Shaun Prescott: a note on The Town

Six years after it was first published, Shaun Prescott reflects on his debut novel The Town, released in a new edition in February 2023 with Giramondo. Prescott’s second novel, Bon and Lesley, was published in September 2022.


It’s likely the case for many a debut work, but The Town was a novel I spent all of my adult life writing. It went through a half-dozen variations across roughly fifteen years, with each new never-completed version different to the former. It required that much time for me to discover the right way to evoke what I thought might improve my life, for its successful evocation. That seems to me a fairly normal process for a novelist writing their first novel, not to mention subsequent ones. As for the version that exists, that took me about three years worth of Thursday, Friday and Saturday nights drinking beer on a Marrickville porch.

I had intended to self-publish The Town, like I had some shorter works. The thought of submitting my fiction to publishers was a nightmare to me, so simply not submitting helped to avoid any inevitable deflation. Writing is enjoyable work, albeit often taxing. Some of the most gratifying moments of my life have been spent alone, writing fiction. But with time it becomes hard to do it without a reader, even just one.
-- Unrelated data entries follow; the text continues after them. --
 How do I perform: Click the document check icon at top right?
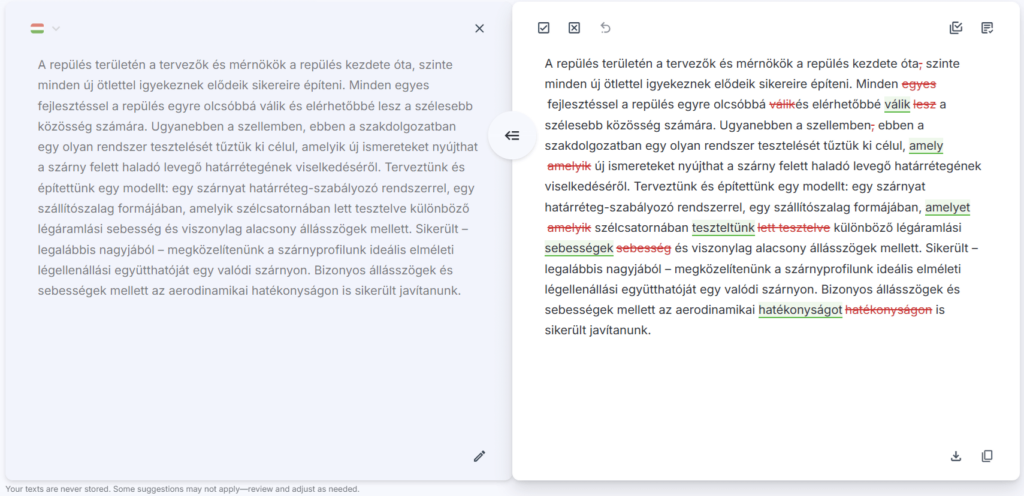pos(987,28)
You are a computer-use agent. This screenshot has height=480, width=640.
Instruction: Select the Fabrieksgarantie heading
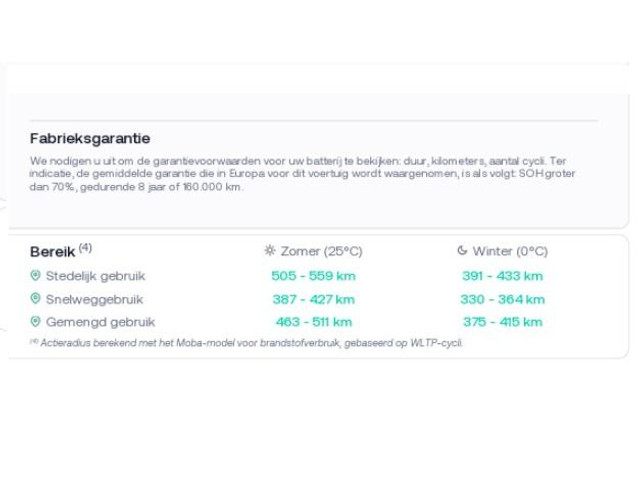(x=91, y=139)

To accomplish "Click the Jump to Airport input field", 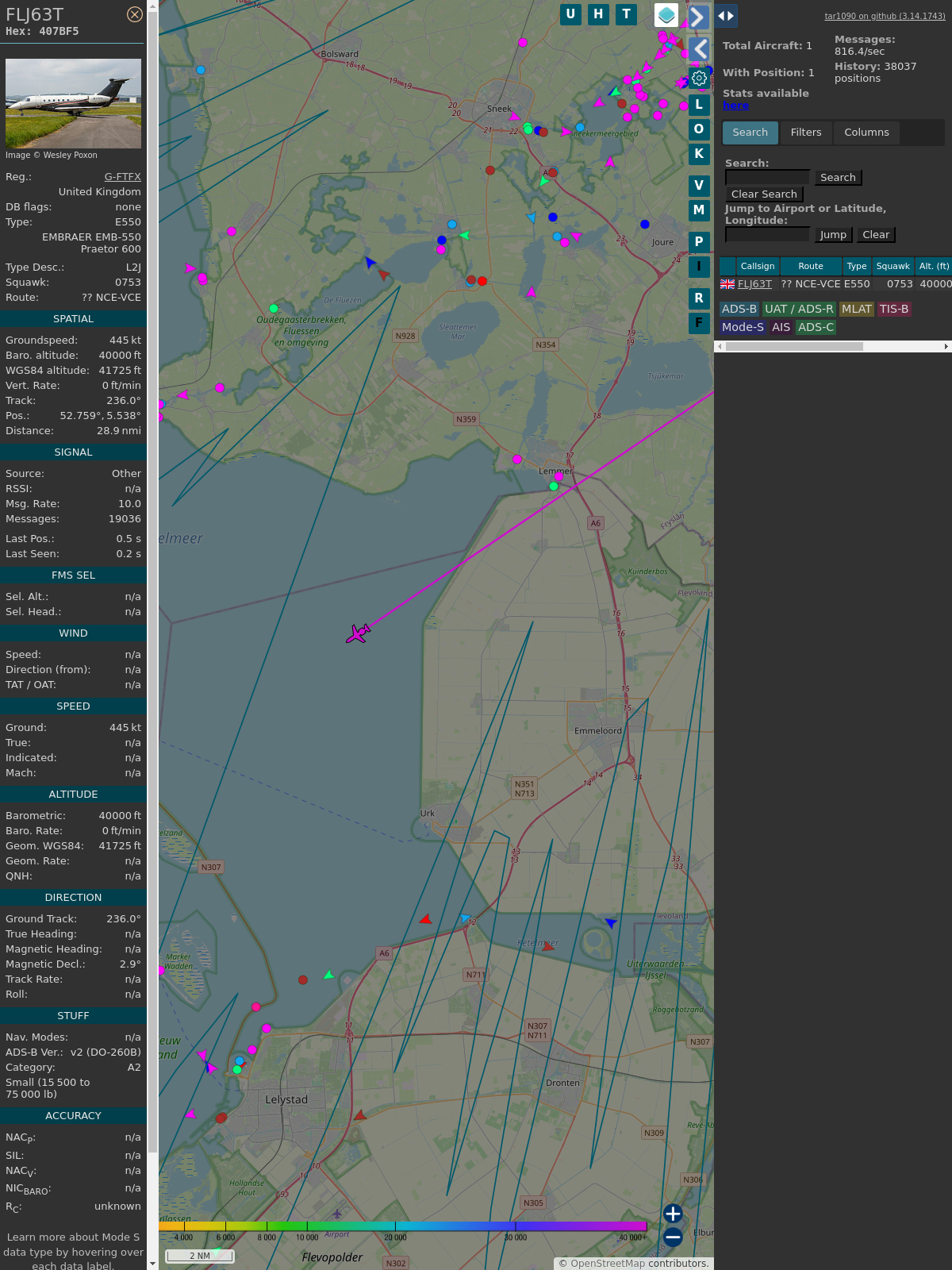I will tap(767, 234).
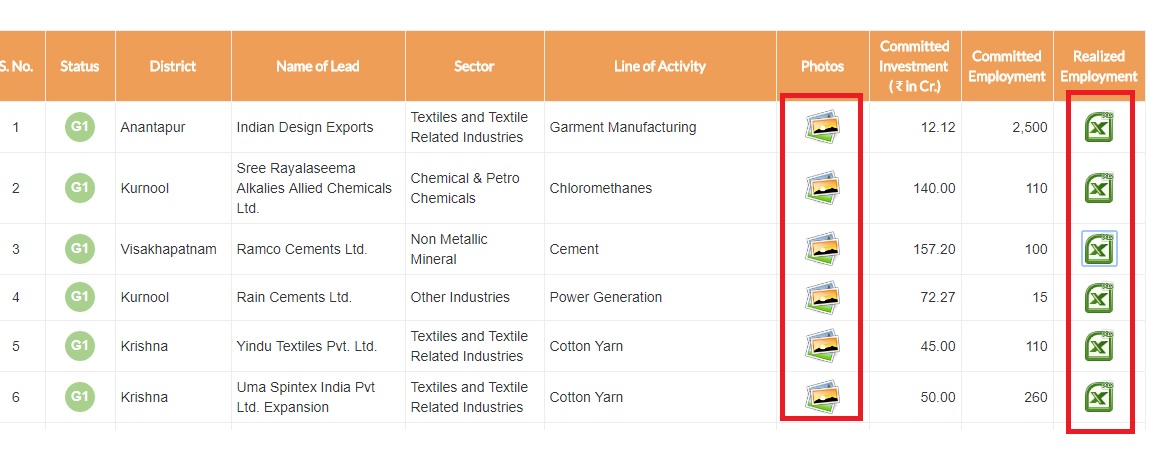
Task: Click highlighted Excel icon in Ramco Cements row
Action: point(1099,249)
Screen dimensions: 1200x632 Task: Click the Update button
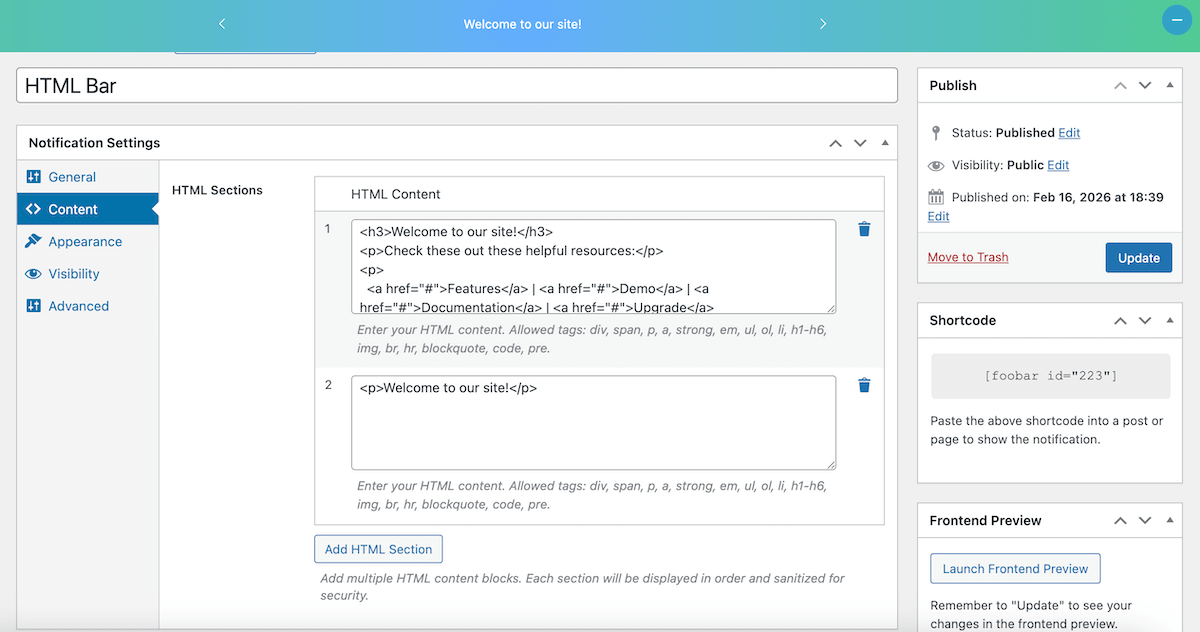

Drawing to the end of what I thought was a final draft, I emailed then-publisher of The Lifted Brow, Sam Cooney, to ask if he would read my manuscript, because I had written occasionally for that journal. I just needed someone to read it and tell me if it was better than bad, someone other than my long-suffering partner. I sent the email after several beers, which I’ve learned is a good time to send emails. Sam charitably agreed to read it. He offered some useful and unpaid feedback, and eventually – after a lot more unpaid work – also published the book. Sam and the former team on Brow Books are entirely to credit for the book’s existence, but none made any money from working on it, as far as I know.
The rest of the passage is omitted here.